Increased ictal salivation has also been linked to lesional focal epilepsy, for instance in the opercular cortex. A 26-year-old patient with seizures characterized by throat discomfort and hypersalivation was found to have an atrophic lesion around the peri-Sylvian area. Although scalp EEG failed to demonstrate robust, localizable epileptiform activity, invasive EEG showed seizures arising from the left frontal operculum. After lesionectomy, this patient became seizure-free.

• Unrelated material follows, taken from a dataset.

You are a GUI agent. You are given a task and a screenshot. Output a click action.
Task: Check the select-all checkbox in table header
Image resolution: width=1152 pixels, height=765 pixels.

Returning to our patient, although several clinical seizures were recorded during video-EEG monitoring with scalp electrodes, epileptiform activity could not be demonstrated. Nevertheless, due to the fact that the MRI study of this patient showed a subtle cortical thickening of a single parietal gyrus, in addition to significant clinical response to antiepileptic drug therapy, we believe that the events experienced by our patient is indeed of epileptic origin. In terms of electroencephalographic correlation, we believe that scalp EEG failed to show epileptiform activity due to the presence of a tangential dipole effect.
In fact, there has been a report of a pediatric patient with epilepsy presenting with paroxysms of drooling, dysarthria, and dysphagia. Ictal EEG, similarly to our case, failed to confirm epileptogenicity; further, there were no structural abnormalities present in neuroimaging studies. Interestingly, this patient became free of seizures after initiated on antiepileptic drug therapy. The authors hypothesized that the seizures originated from “silent” cortical areas  .
By reporting this case, we highlight the importance of considering a diagnosis of epilepsy in patients with paroxysmal hypersalivation, despite negative scalp EEG studies. Based on our case, as well as on the patients discussed above, an impressive response to clinical and/or surgical treatment can be missed if epilepsy is not considered in these particular situations.
This study was not funded. There is no conflict of interest. All authors report no disclosures.
This work was neither presented at any meeting nor funded or supported by any sort of funding.